**Problem to solve**
Rewrite the rows below, changing "icon" to "button" wherever it appears and keeping everything else the same. Omit the pictures from your answer.

**Records shown**
==================================================

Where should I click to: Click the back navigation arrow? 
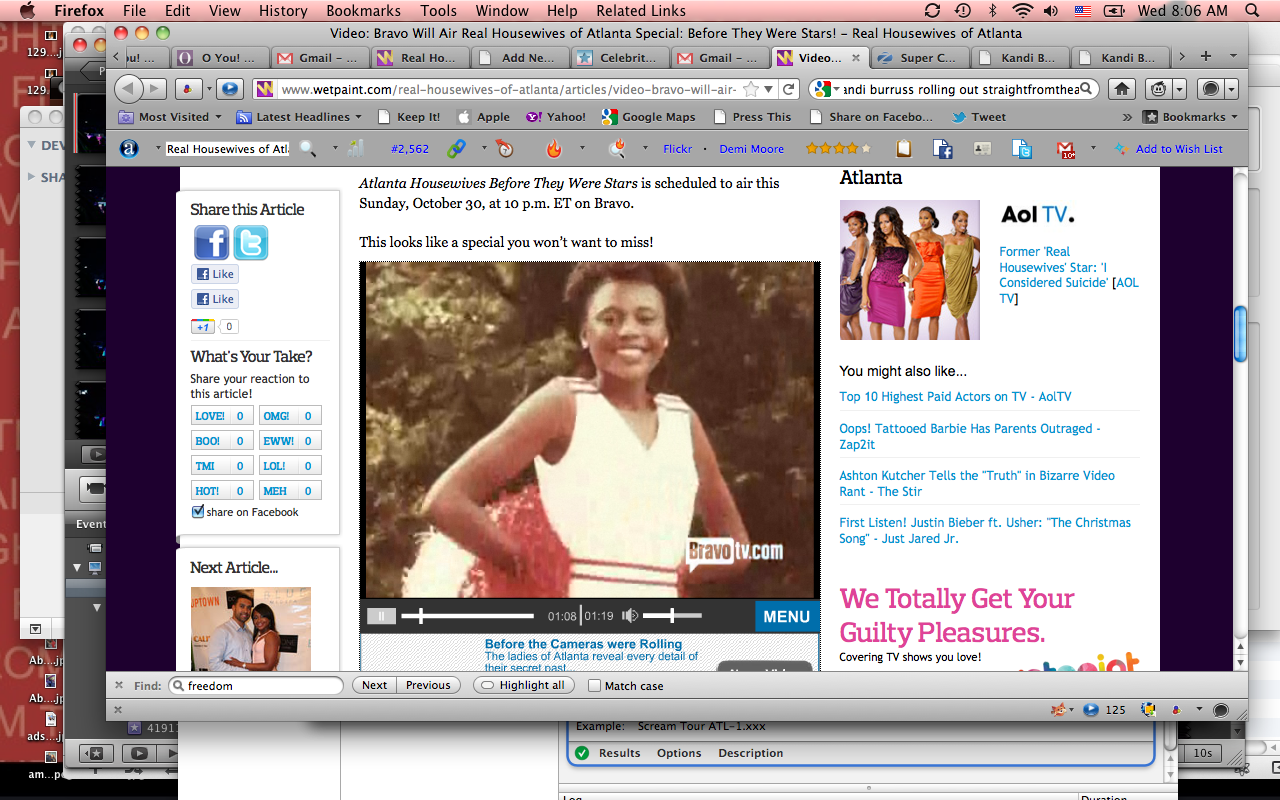(129, 89)
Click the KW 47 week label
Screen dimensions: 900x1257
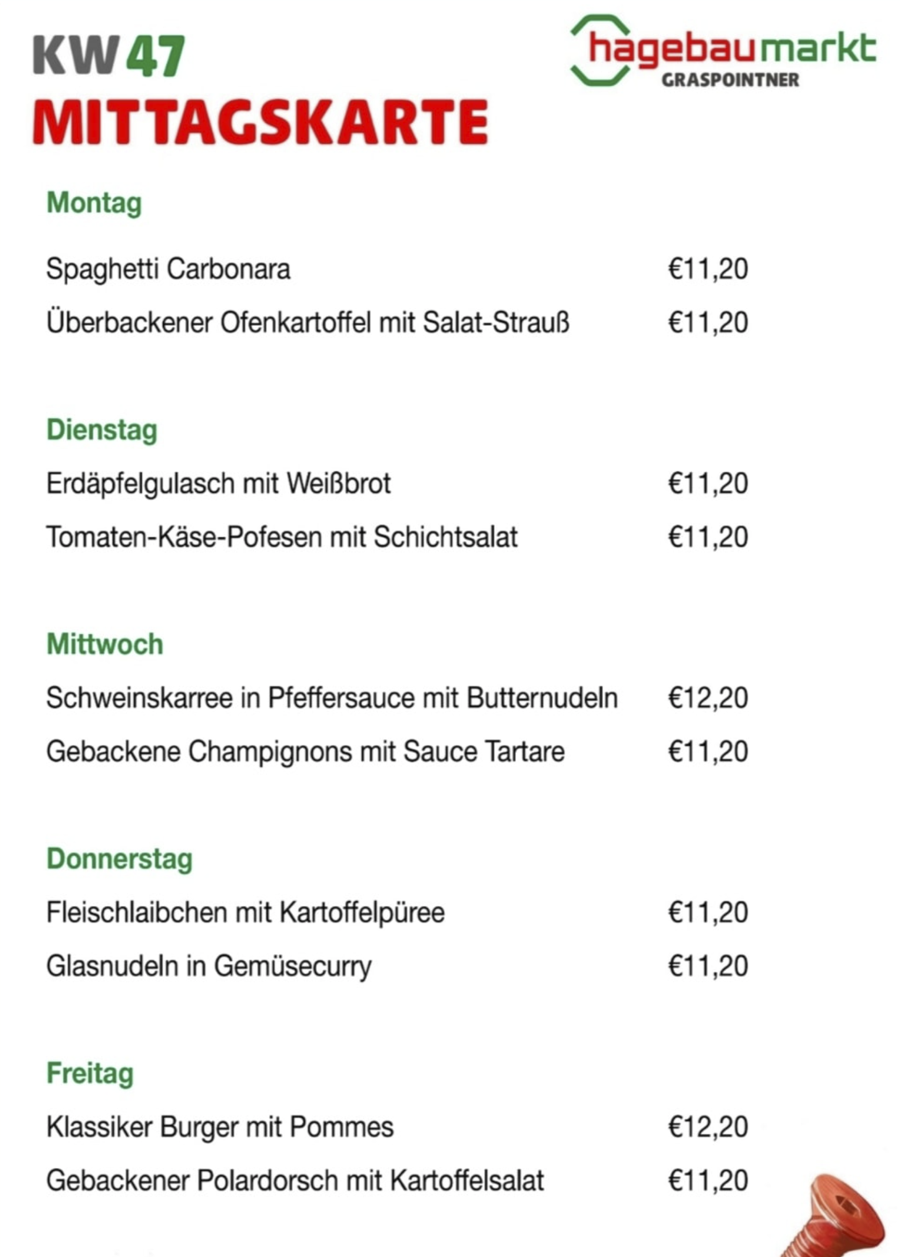pos(108,55)
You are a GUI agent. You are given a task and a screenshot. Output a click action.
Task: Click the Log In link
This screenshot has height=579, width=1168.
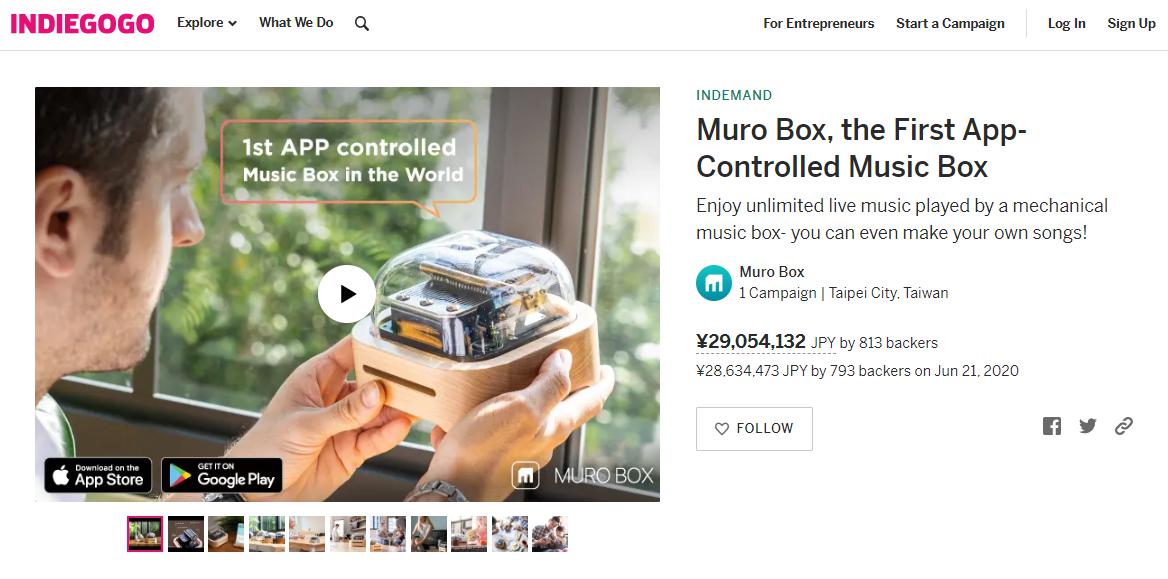(1067, 24)
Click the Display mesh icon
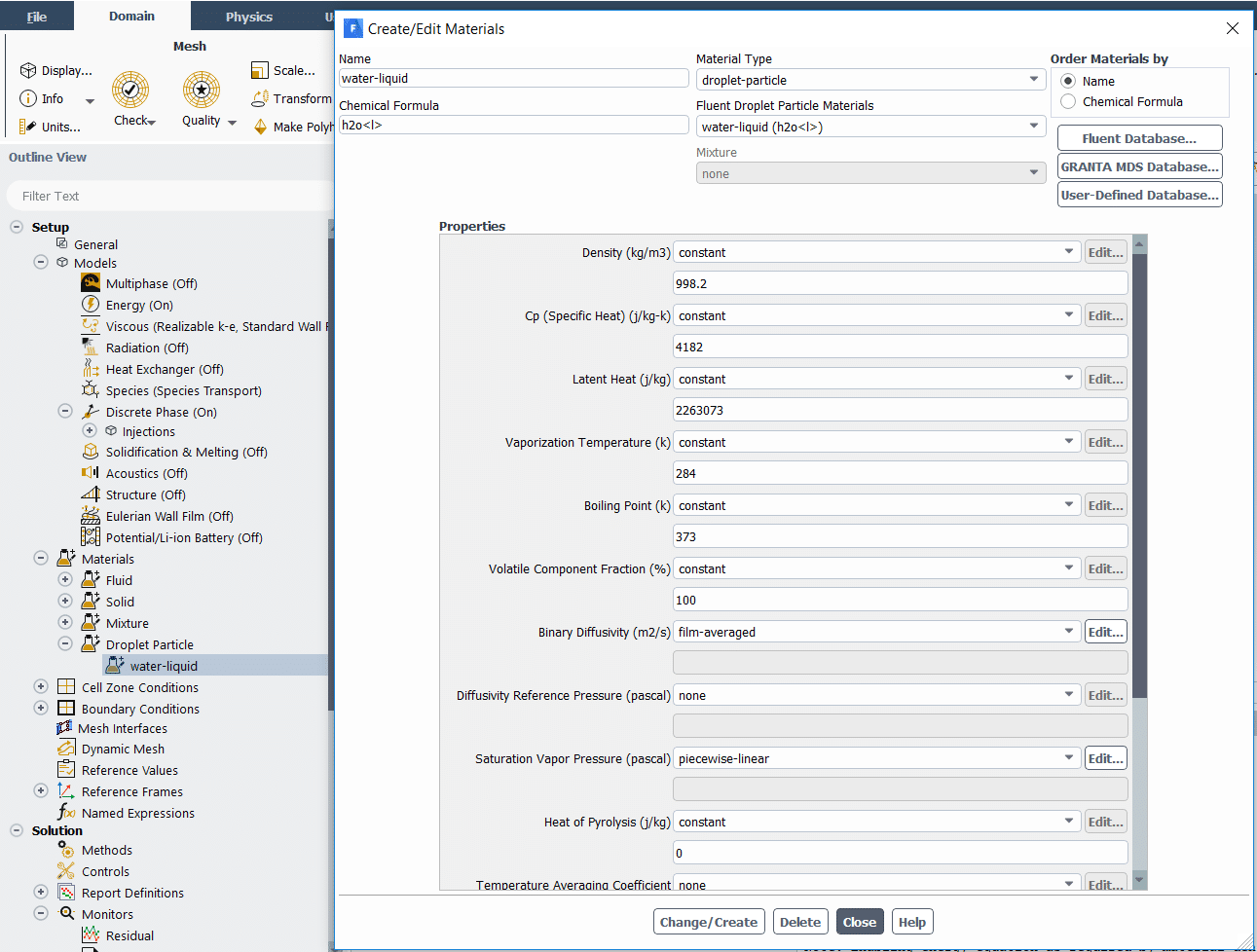Viewport: 1257px width, 952px height. point(28,71)
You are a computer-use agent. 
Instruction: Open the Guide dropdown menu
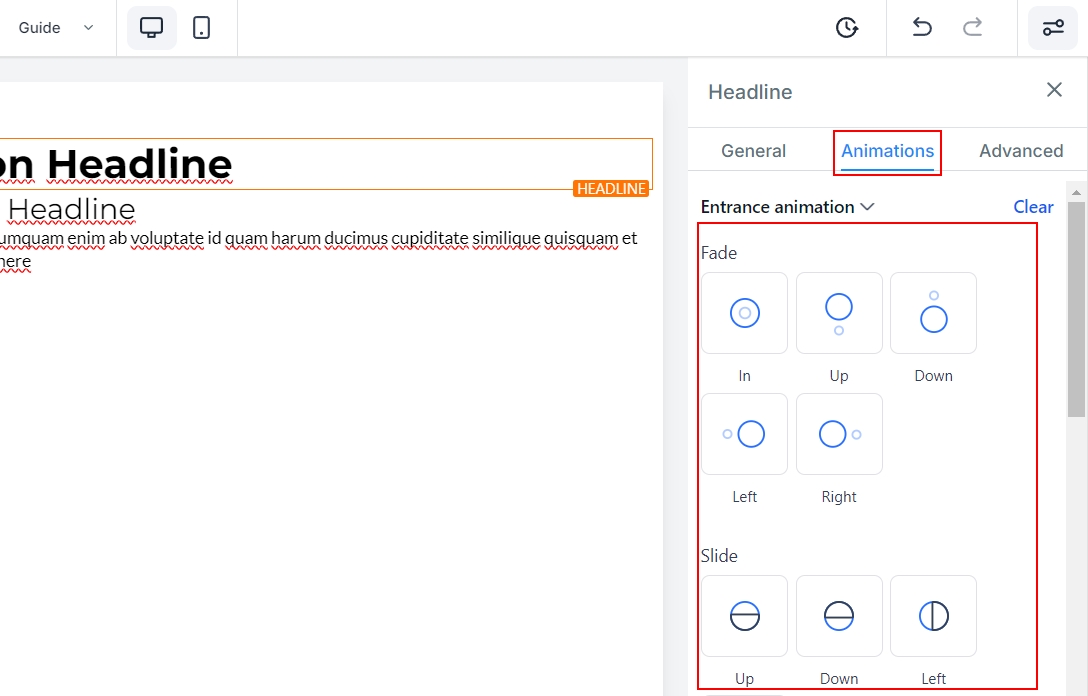[x=56, y=28]
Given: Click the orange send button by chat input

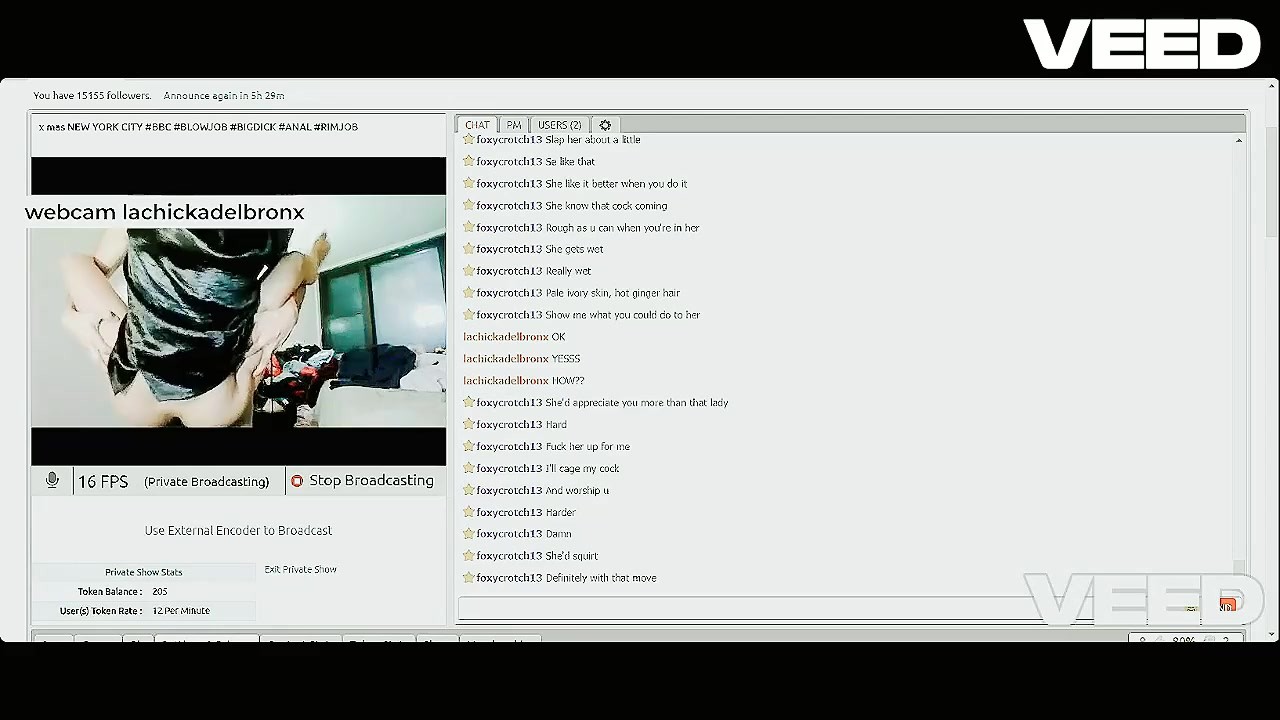Looking at the screenshot, I should (1227, 605).
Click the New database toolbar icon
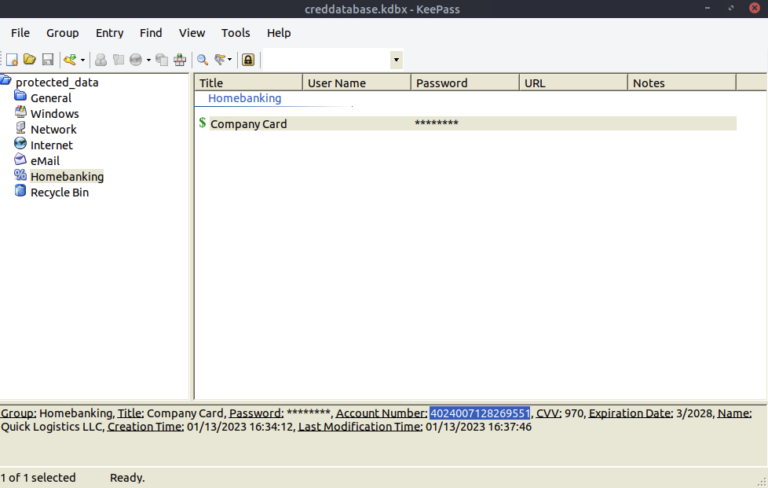Viewport: 768px width, 488px height. coord(12,60)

==================================================

**Task response**
Where should I click to: Click the back navigation arrow? 
(129, 89)
Click the KW 47 week label
Screen dimensions: 900x1257
pos(108,55)
You are a GUI agent. You are given a task and a screenshot. Output a click action.
Task: Click the Log In link
This screenshot has height=579, width=1168.
(1067, 24)
Click the Display mesh button
Viewport: 1257px width, 952px height. point(28,71)
You are a computer-use agent. 
Instruction: Open the Guide dropdown menu
[x=56, y=28]
Given: Click the orange send button by chat input

Looking at the screenshot, I should (1227, 605).
Click the New database toolbar button
Viewport: 768px width, 488px height. coord(12,60)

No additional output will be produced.